2018, année du deuil

2018, tu touches bientôt à ta fin et il est temps pour moi de tourner la page.
2018, tu as été une année douloureuse et difficile. Je n’ai jamais autant pleuré qu’à tes côtés. Avec toi 2018, j’ai pleuré dans la rue, chez des gens, sous la pluie, le matin au réveil, face à la mer, entourée d’encres de sérigraphie, dans un cabinet vétérinaire, le soir avant de m’endormir, de l’autre côté de l’Atlantique, au supermarché, dans des soirées, au Jardin Botanique et même sur un tapis de course.

2018, tu étais l’année où tout devait bien se passer et où rien ne s’est passé comme prévu.

Tu as été une année de deuil. Le deuil d’une vie amoureuse, d’une vie à deux. Le deuil d’une vie collective qui s’est arrêtée brutalement. Avec toi 2018, j’ai dû faire le deuil de relations amicales.
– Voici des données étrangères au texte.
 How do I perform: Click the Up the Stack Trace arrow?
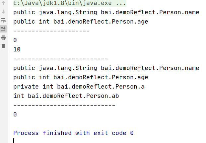(3, 3)
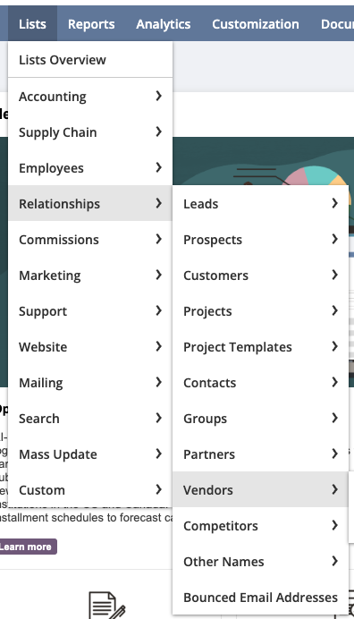354x619 pixels.
Task: Open Customers in the Relationships submenu
Action: [260, 276]
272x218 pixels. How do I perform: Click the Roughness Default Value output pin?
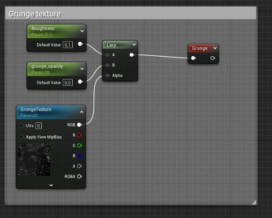point(80,44)
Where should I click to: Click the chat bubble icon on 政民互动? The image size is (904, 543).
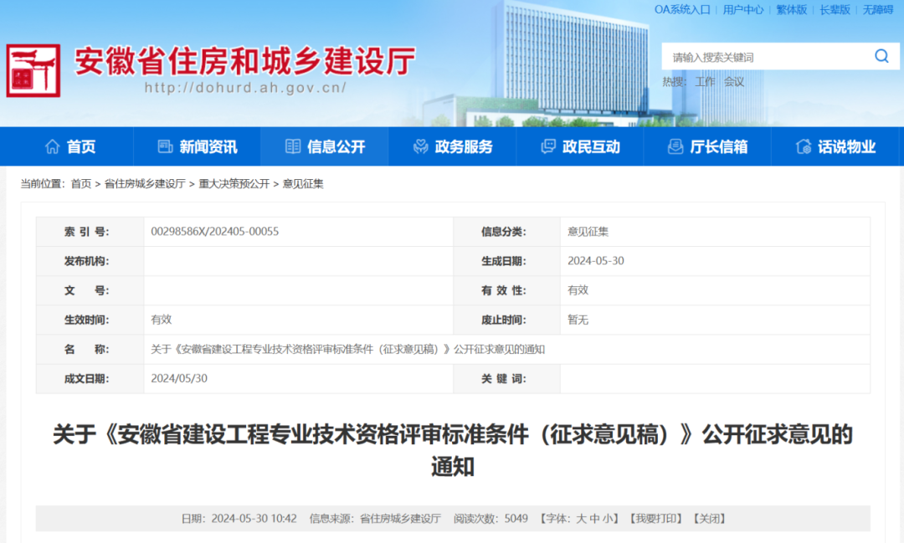click(548, 146)
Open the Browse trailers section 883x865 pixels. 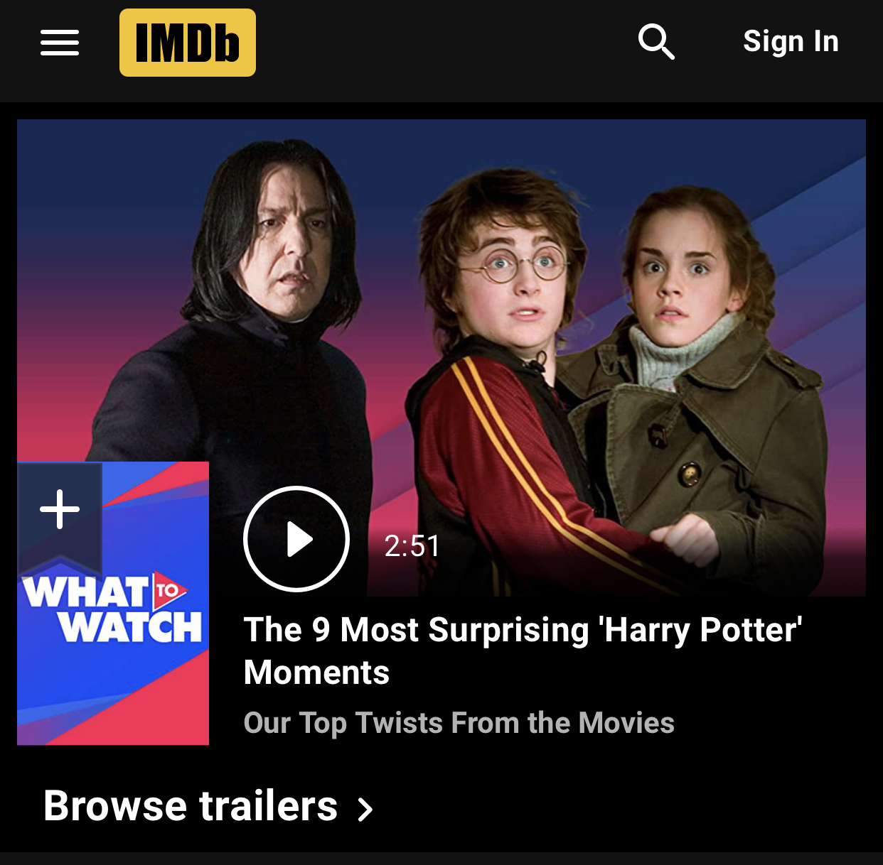(208, 806)
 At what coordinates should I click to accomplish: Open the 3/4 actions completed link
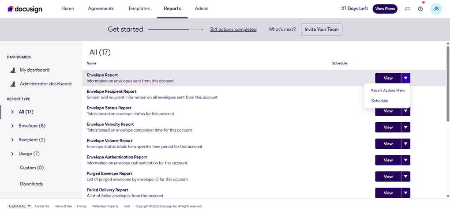coord(233,30)
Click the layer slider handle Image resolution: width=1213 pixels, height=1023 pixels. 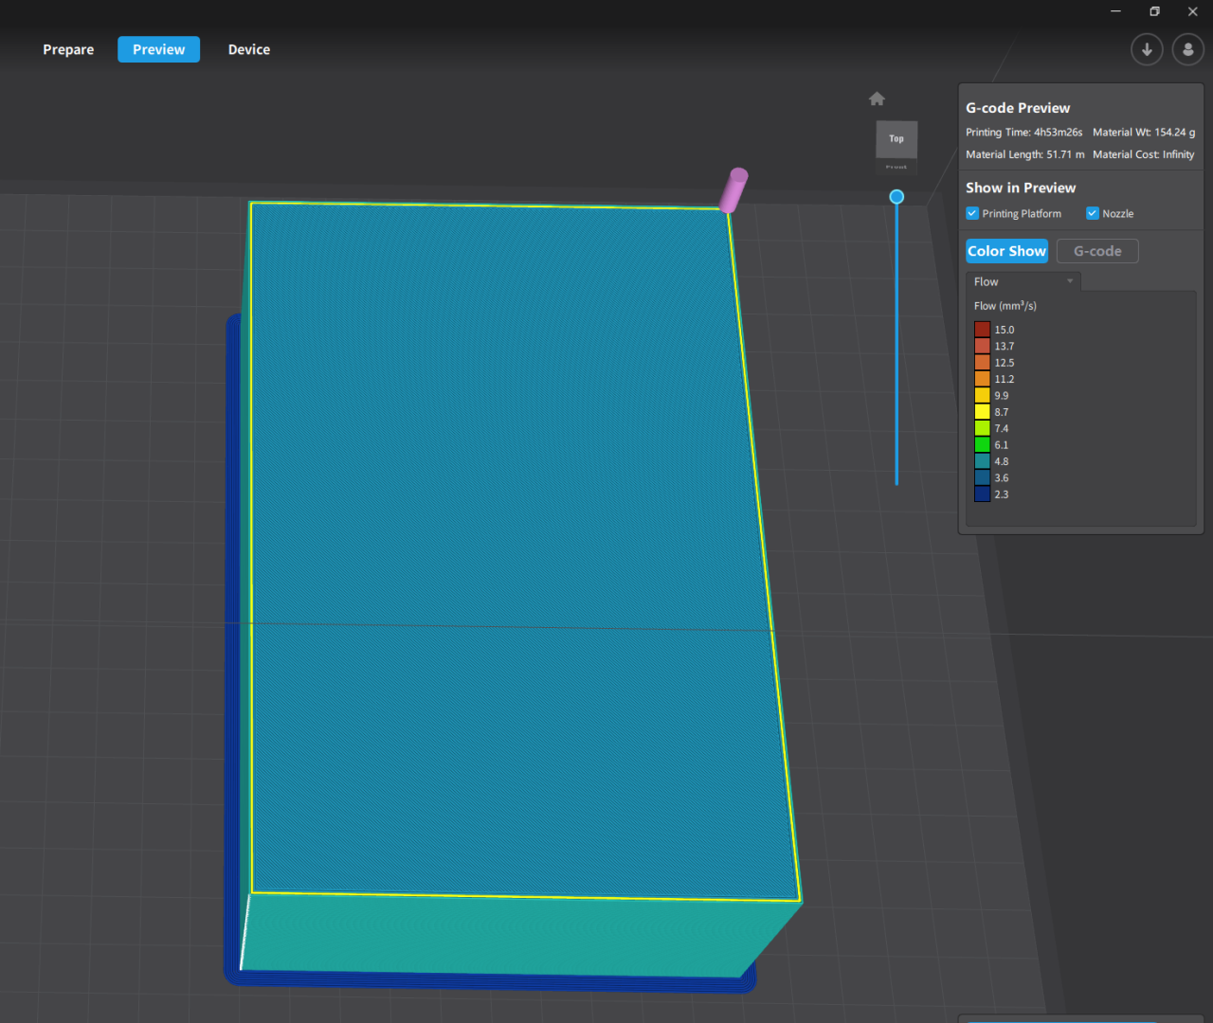tap(896, 197)
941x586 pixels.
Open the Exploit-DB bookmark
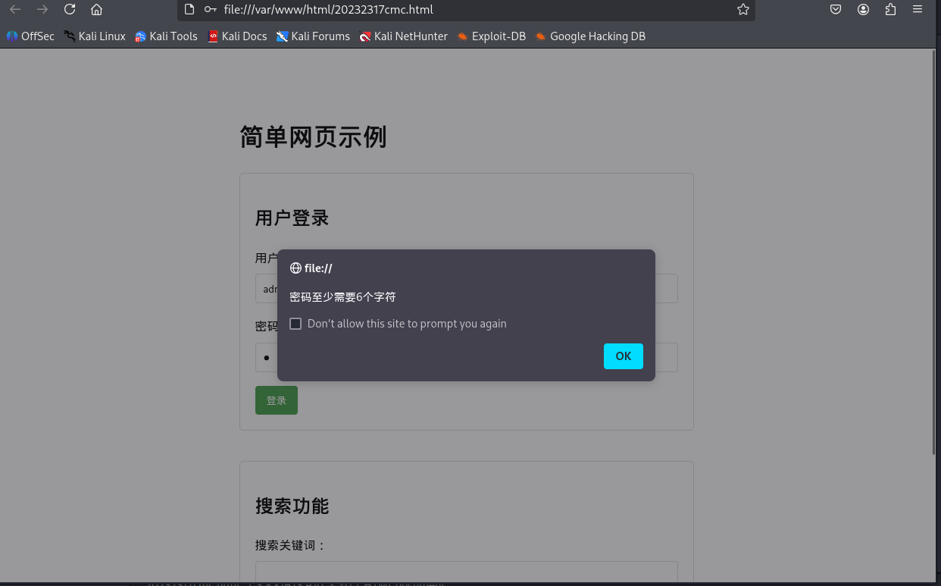pyautogui.click(x=491, y=36)
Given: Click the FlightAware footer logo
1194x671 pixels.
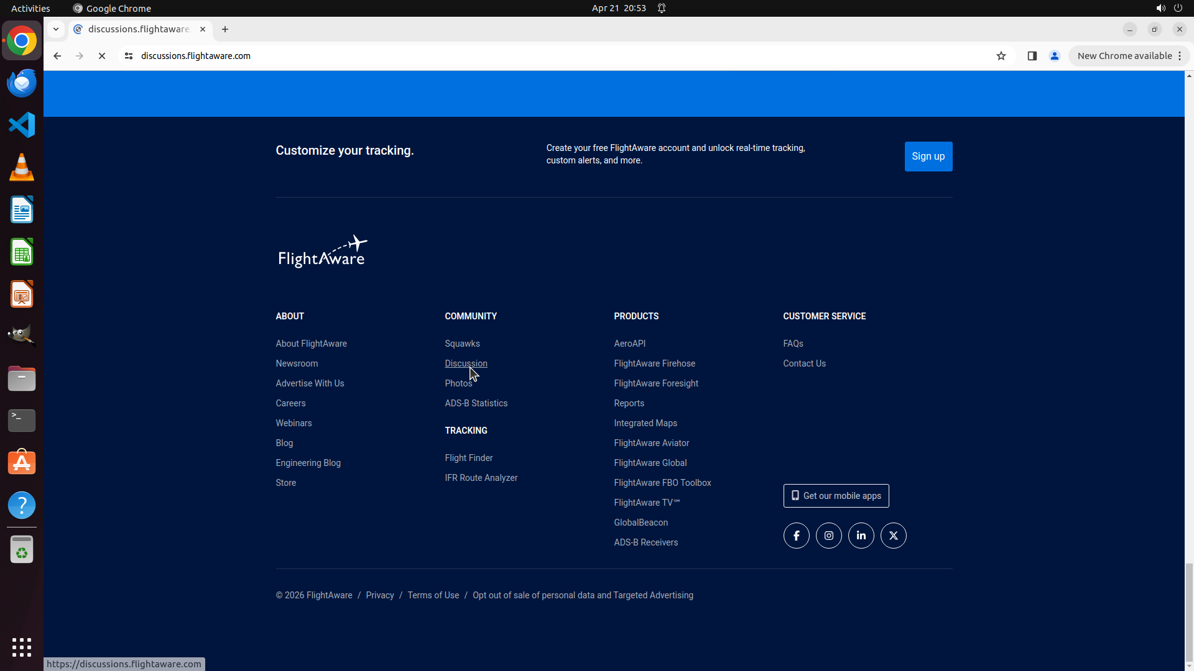Looking at the screenshot, I should [x=322, y=252].
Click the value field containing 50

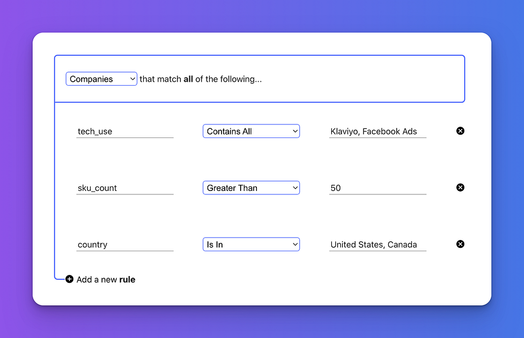pos(378,188)
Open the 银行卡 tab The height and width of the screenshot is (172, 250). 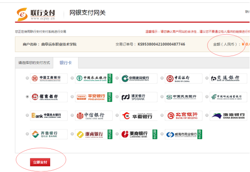[x=66, y=62]
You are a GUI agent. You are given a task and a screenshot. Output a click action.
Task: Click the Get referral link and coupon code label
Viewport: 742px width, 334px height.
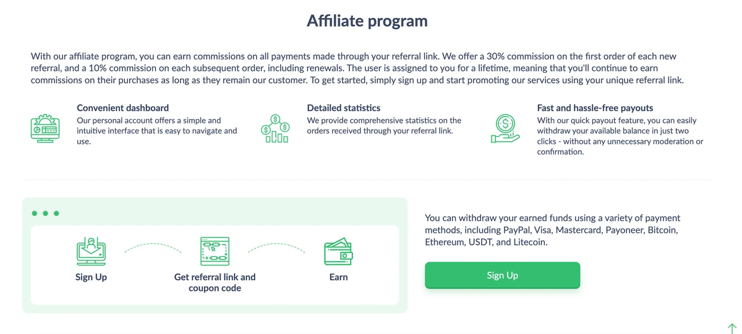point(215,282)
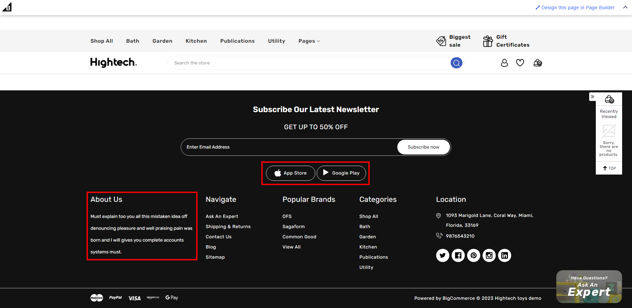Click the Google Play button

pos(341,173)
J’ai dit au revoir à des copains et des copines. Avec toi 2018, j’ai dû faire le deuil de mon chat, de mon petit amour.

J’ai perdu pied. Progressivement. J’ai expérimenté toutes les étapes du deuil à tes côtés. Je me suis noyée dans la tristesse, m’enlisant dans un chagrin quotidien. J’ai sombré dans la colère, faisant face à des hurlements intérieurs que j’ai rendu silencieux pour le reste du monde. J’ai connu la culpabilité, j’ai affronté les chocs les uns après les autres.

2018, avec toi, je me suis progressivement coupé du monde et je me suis isolée. Tu es l’année où j’ai à nouveau été vulnérable et défectueuse. J’ai été seule à tes côtés, 2018. Et cette solitude, elle m’a grignoté, elle m’a dévoré de l’intérieur. Et j’ai cru que c’était ça, le bilan de cette année avec toi. Je me suis battue contre une solitude amicale dont je ne voulais pas mais que j’ai fini par provoquer. Je me suis battue contre une solitude amoureuse dont je ne voulais pas et qu’on m’a imposé.

Je me suis perdue en chemin parce qu’il y a eu trop de deuils à mener en parallèle. Je me suis perdue en chemin parce qu’à nouveau, il a fallu survivre. Il a fallu survivre au quotidien, aux autres, aux contrariétés, aux désillusions. 2018, tu as été un état d’urgence intérieur permanent. Et j’ai cru que tout s’était effondré. Parce que je me suis perdue en chemin et il a fallu qu’on me le rappelle. Il a fallu que ce soit quelqu’un d’autre qui m’aide à m’en souvenir.

2018, tu es l’année où j’ai fait preuve de résilience comme jamais. 2018, tu m’as rappelé que j’étais forte. À tes côtés, j’ai fini par me souvenir que peu importe ce qui se passerait, j’arriverai à m’en sortir. Parce que je m’en suis sortie par le passé. Et je m’en suis sortie cette année.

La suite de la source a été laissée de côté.